▶ **Source data**:
□ □ □ □

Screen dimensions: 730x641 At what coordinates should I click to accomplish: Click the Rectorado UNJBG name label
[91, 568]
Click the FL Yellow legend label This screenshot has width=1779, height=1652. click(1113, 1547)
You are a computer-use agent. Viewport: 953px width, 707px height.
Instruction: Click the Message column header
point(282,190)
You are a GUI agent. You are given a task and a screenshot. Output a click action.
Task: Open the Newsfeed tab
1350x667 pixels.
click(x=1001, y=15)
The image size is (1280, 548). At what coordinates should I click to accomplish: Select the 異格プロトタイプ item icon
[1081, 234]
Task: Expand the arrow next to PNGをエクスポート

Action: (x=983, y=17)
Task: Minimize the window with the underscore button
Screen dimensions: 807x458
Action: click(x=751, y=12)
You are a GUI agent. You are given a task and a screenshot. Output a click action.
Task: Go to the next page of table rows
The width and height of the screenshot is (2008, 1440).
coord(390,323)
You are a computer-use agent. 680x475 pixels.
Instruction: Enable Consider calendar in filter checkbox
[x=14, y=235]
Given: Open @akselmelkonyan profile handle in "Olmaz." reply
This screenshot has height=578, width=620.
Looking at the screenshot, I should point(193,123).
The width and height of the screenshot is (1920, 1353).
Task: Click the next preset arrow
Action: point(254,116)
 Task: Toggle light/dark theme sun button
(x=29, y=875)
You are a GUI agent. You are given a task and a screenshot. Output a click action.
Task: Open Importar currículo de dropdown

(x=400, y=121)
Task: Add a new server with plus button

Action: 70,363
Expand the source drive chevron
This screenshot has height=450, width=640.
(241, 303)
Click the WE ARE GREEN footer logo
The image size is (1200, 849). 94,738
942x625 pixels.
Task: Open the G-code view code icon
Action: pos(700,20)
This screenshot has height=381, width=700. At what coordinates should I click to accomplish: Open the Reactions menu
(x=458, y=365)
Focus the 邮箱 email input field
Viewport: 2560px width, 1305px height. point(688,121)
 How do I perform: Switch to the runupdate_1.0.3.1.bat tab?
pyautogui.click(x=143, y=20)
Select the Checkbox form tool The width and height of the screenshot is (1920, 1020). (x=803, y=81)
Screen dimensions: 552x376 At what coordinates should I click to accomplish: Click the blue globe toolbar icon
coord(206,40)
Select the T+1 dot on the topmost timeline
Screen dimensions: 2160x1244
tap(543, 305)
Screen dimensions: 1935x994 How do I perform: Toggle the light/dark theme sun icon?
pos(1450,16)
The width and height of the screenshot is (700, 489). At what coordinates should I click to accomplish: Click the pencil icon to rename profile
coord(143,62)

□ □ □ □

Starting at the line containing "Screen dimensions: 1935x994" and ending at the last line of the data, rewrite those lines as a JSON list of strings, one string per line, with blank lines omitted.

[
  "Screen dimensions: 1935x994 How do I perform: Toggle the light/dark theme sun icon?",
  "pos(1450,16)",
  "The width and height of the screenshot is (700, 489). At what coordinates should I click to accomplish: Click the pencil icon to rename profile",
  "coord(143,62)"
]